Practical Pathways to Net Zero Steam Generation
Decarbonising heat and steam is one of the most complex challenges facing the process industries – there is no universal solution or silver bullet. Hydrogen offers enormous promise but awaits infrastructure, and electrification is technically mature but economically and practically constrained. In the meantime, efficiency, integration and hybrid strategies provide real and measurable progress.
What is encouraging, is that the industry is not standing still. Hydrogen-ready boilers, electric steam generators and pioneering case studies show that innovation is well underway, and significant progress is being made. More importantly, engineers and operators are gaining real-world experience that will shape future standards and best practices.

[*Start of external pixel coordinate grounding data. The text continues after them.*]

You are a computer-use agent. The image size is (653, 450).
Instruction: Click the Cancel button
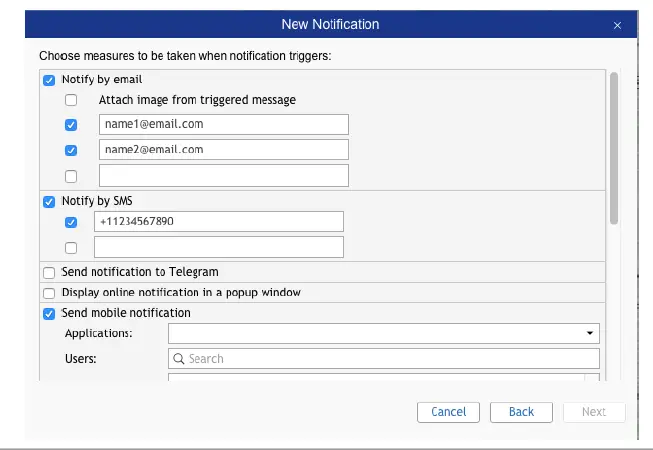(x=448, y=412)
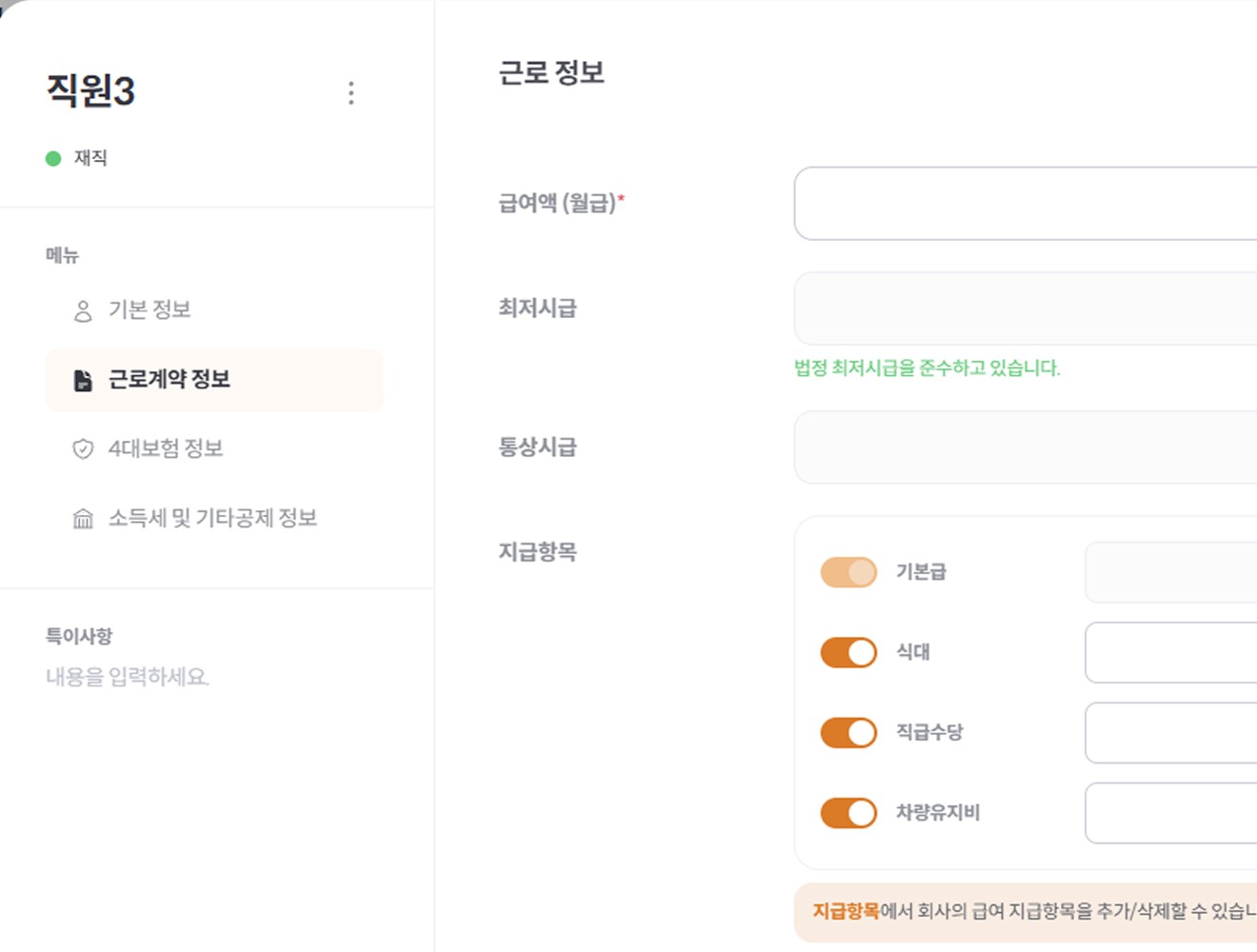Toggle off 차량유지비
This screenshot has width=1257, height=952.
pos(848,812)
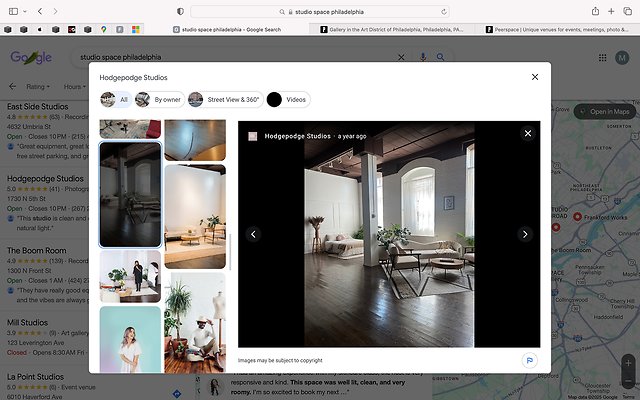The height and width of the screenshot is (400, 640).
Task: Go back in Safari history
Action: point(39,11)
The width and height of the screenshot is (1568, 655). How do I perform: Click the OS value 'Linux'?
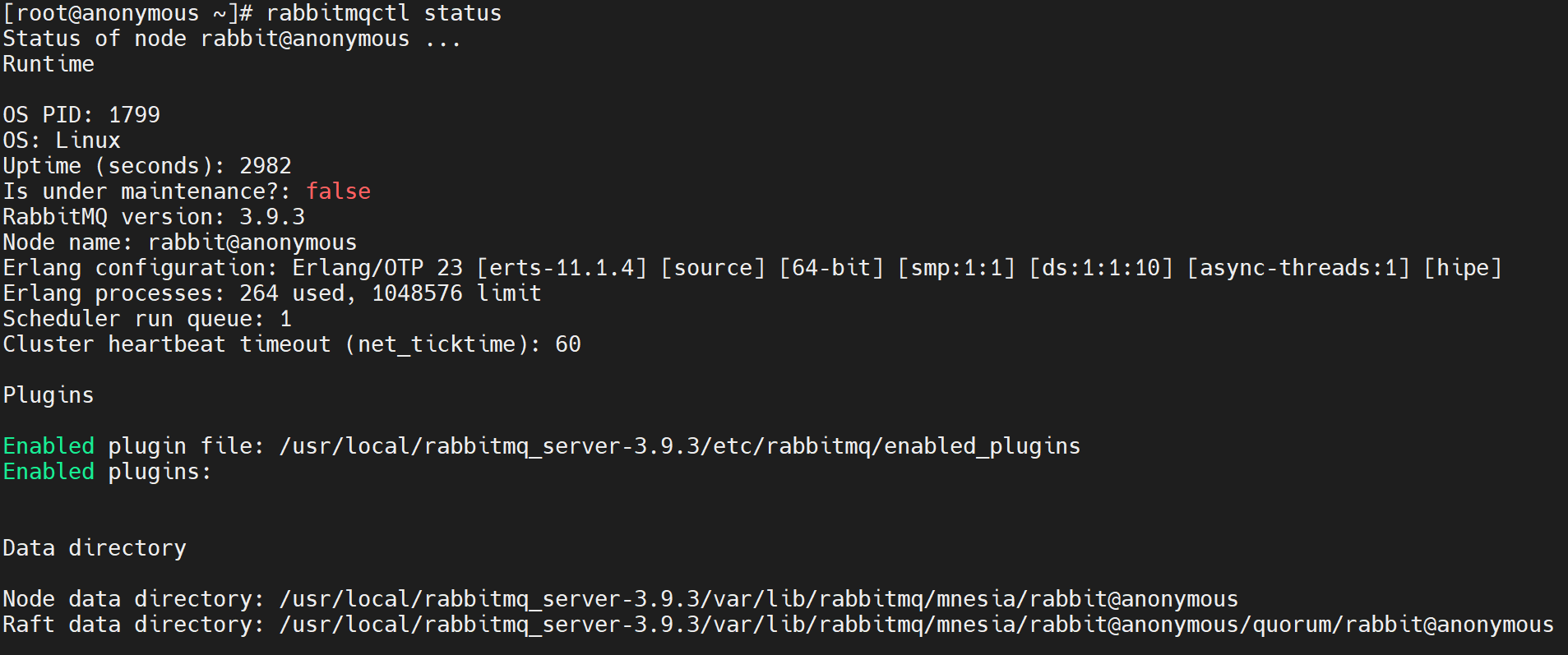pyautogui.click(x=87, y=141)
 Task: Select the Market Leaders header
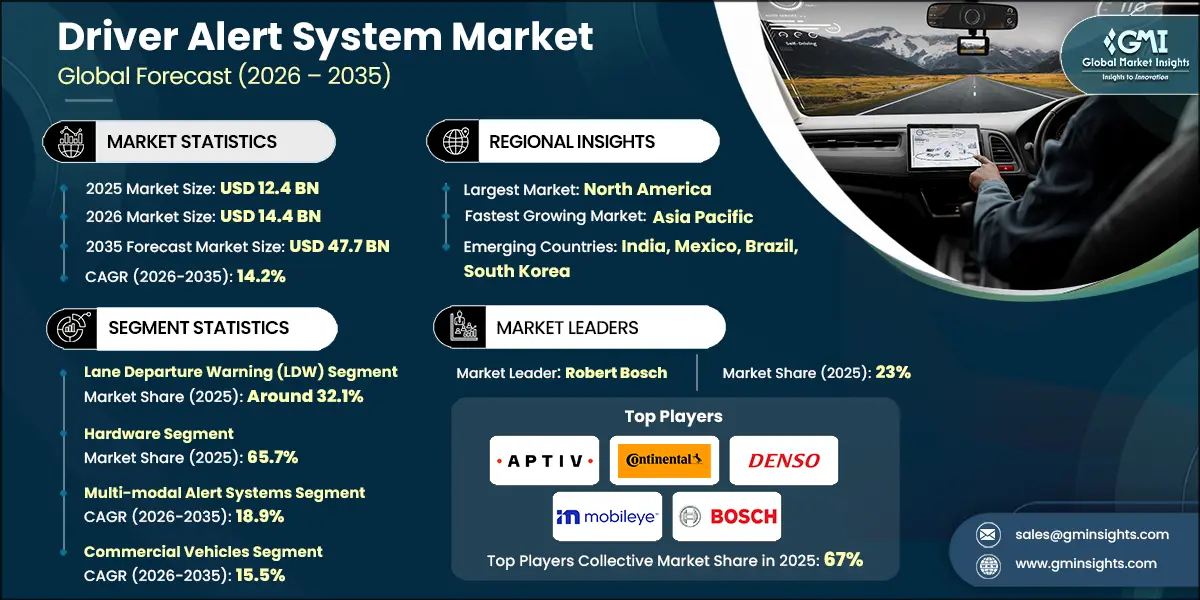tap(567, 328)
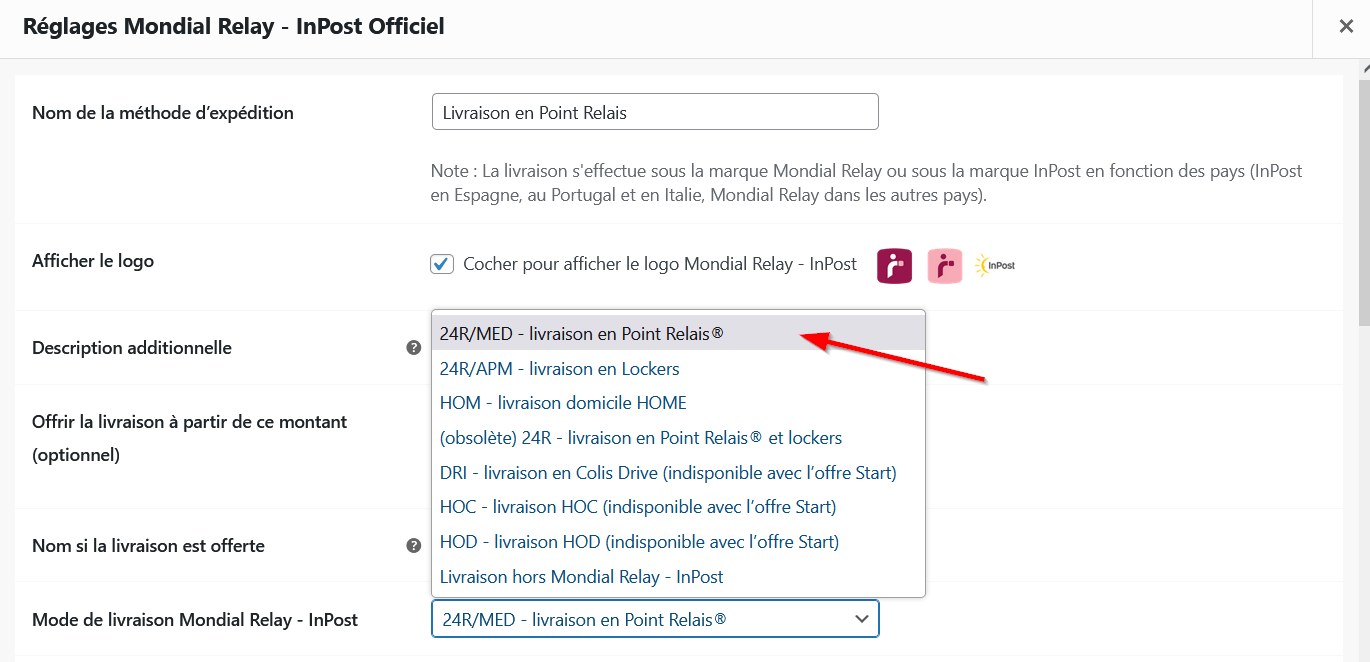Click the pink Mondial Relay logo icon
Screen dimensions: 1370x662
944,265
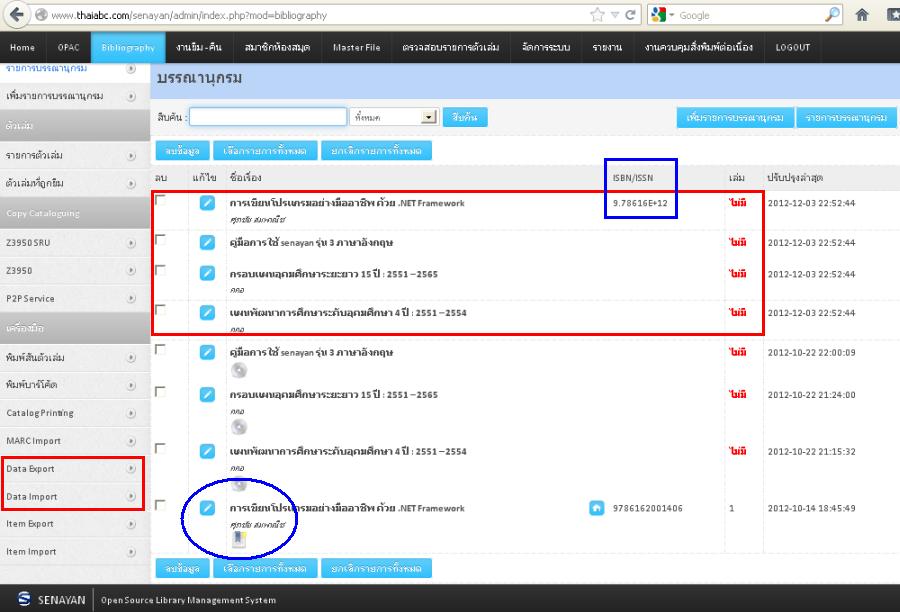Select checkbox for 2012-10-22 22:00:09 row

161,349
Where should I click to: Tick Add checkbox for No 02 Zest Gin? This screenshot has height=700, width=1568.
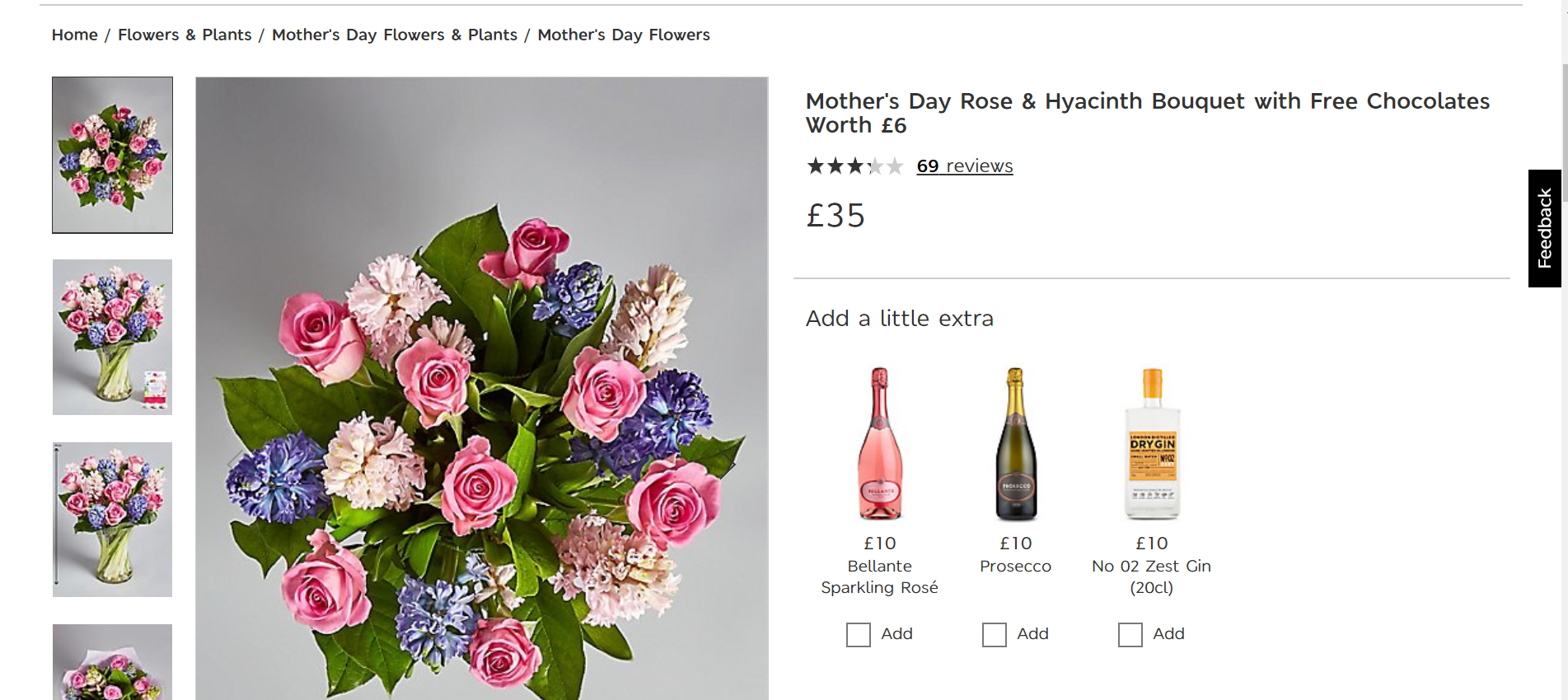(x=1130, y=635)
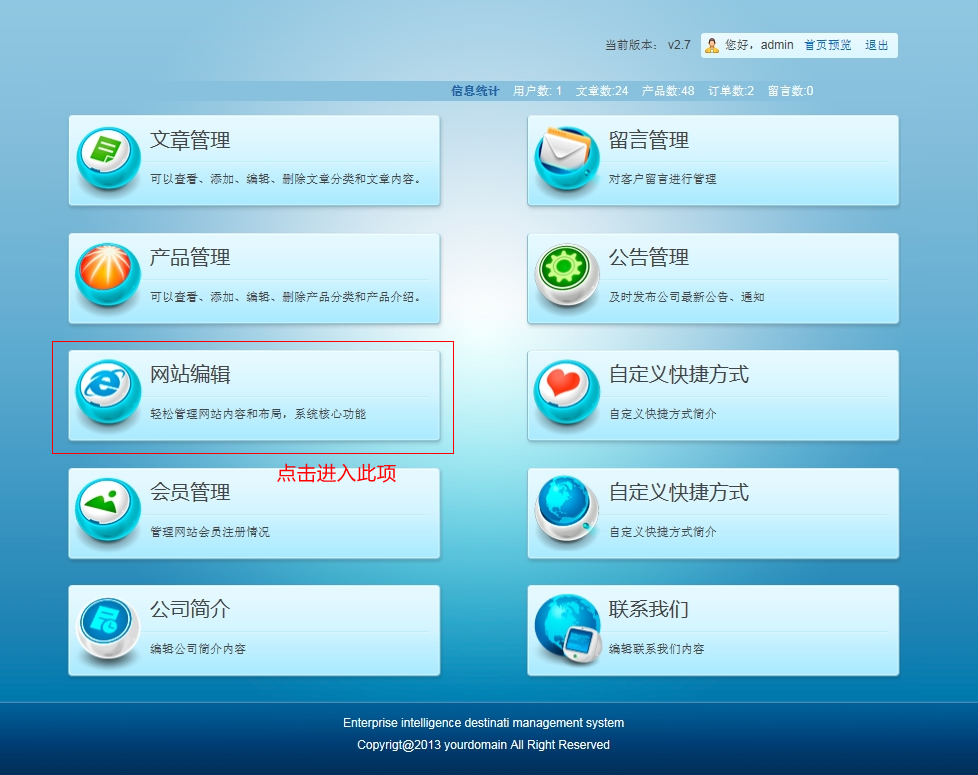Open the globe-and-computer icon for 联系我们
Viewport: 978px width, 775px height.
click(566, 628)
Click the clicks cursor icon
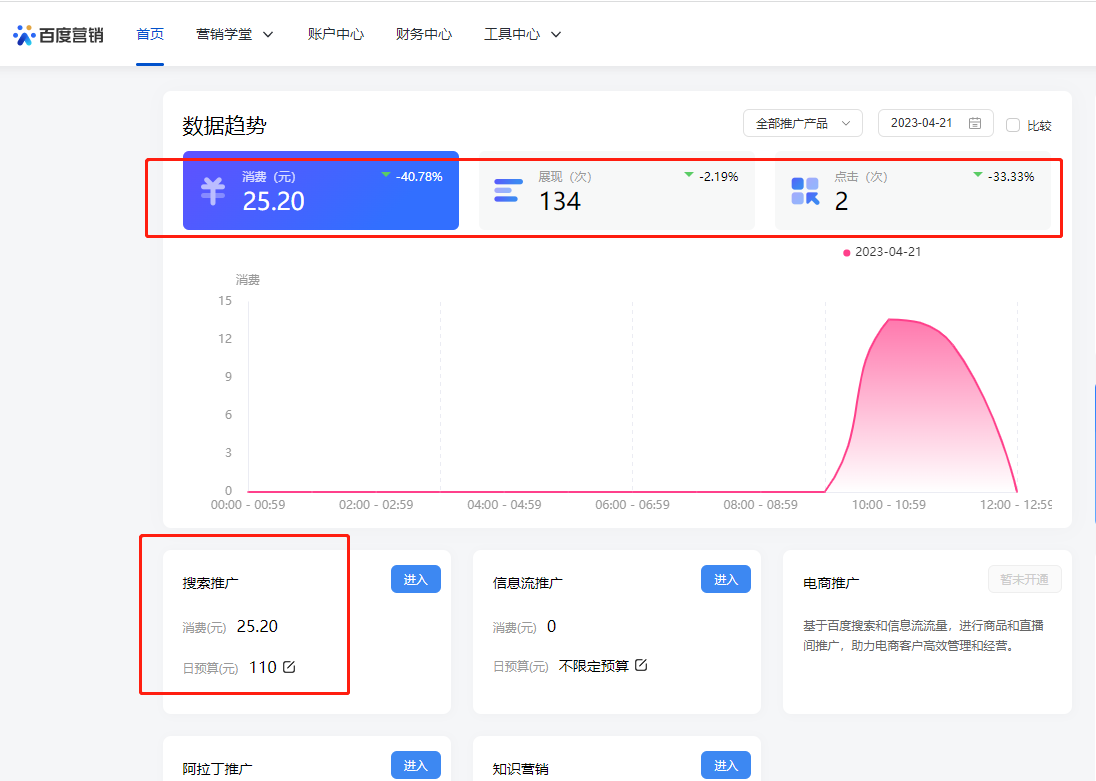Screen dimensions: 1096x781 [805, 190]
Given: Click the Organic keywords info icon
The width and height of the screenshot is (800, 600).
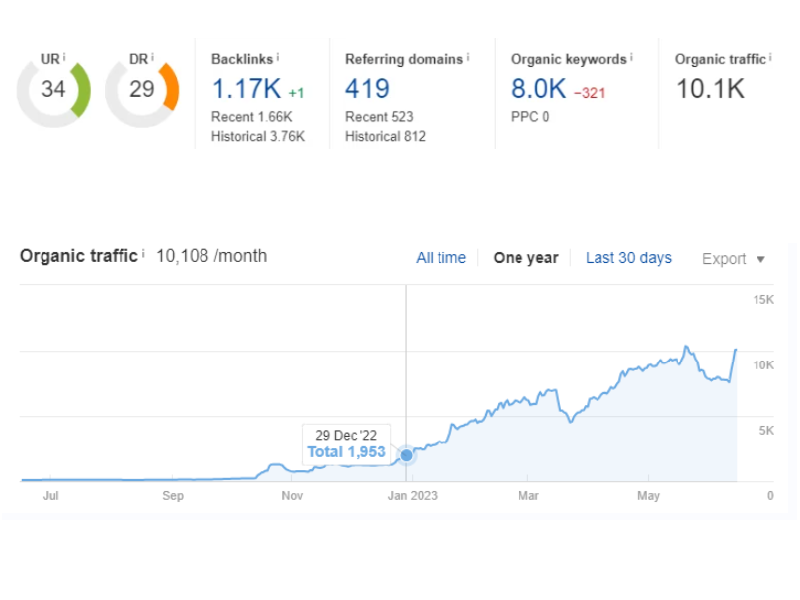Looking at the screenshot, I should pyautogui.click(x=631, y=57).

The path to net zero for steam will be evolutionary rather than revolutionary. By combining practical improvements today with intelligent preparation for tomorrow, the process industries can decarbonise without compromising reliability, safety or competitiveness. The transition may be gradual, but it is firmly underway.
The Future of Industrial Steam Decarbonisation
The transition to low-carbon steam generation will likely involve a combination of technologies rather than a single universal solution. Hydrogen, electrification, thermal storage, waste heat recovery and smart energy management systems are all expected to contribute to future industrial heat strategies. For process manufacturers, the priority is increasingly about building adaptable steam infrastructure that can evolve alongside energy markets, regulation and emerging technologies.
FAQs
What is industrial steam decarbonisation?
Industrial steam decarbonisation refers to reducing carbon emissions generated by steam production systems used in manufacturing and process industries. This can involve improving efficiency, switching fuels, electrification and integrating renewable energy technologies.
Why are steam systems difficult to decarbonise?
Steam systems require high temperatures, continuous operation and strict reliability standards. Many industrial facilities also rely on legacy boiler infrastructure that is expensive and complex to replace.
Are hydrogen steam boilers available today?
Yes. Several manufacturers now offer hydrogen-ready steam boilers capable of operating on natural gas today and transitioning to hydrogen blends or 100 per cent hydrogen in the future.
What are the advantages of electric steam boilers?
Electric steam boilers eliminate on-site combustion emissions and can provide near zero-carbon steam when powered by renewable electricity. They also offer precise control and reduced local air pollution.
What are the challenges of industrial electrification?
Industrial electrification can require major electrical infrastructure upgrades including substations, grid connections and increased site power capacity. Electricity pricing and grid resilience are also important considerations.
What industries rely most heavily on steam systems?
Steam is widely used across food and beverage manufacturing, pharmaceuticals, chemicals, distilling, paper production and other process industries.
What are hybrid steam systems?
Hybrid steam systems combine multiple energy sources such as electric boilers and gas-fired boilers to improve flexibility, efficiency and operational resilience.
How can manufacturers reduce steam system emissions immediately?
Immediate reductions can often be achieved through insulation improvements, condensate recovery, steam trap maintenance, advanced controls and energy monitoring systems.
Is hydrogen or electrification better for steam decarbonisation?
The best solution depends on site-specific factors including energy demand, infrastructure, operating costs and access to renewable energy. Many organisations are expected to adopt hybrid or phased approaches.
What role does energy efficiency play in net-zero manufacturing?
Energy efficiency is often the first and most cost-effective step towards reducing emissions. Efficient steam systems reduce fuel consumption, operating costs and carbon output while preparing facilities for future low-carbon technologies.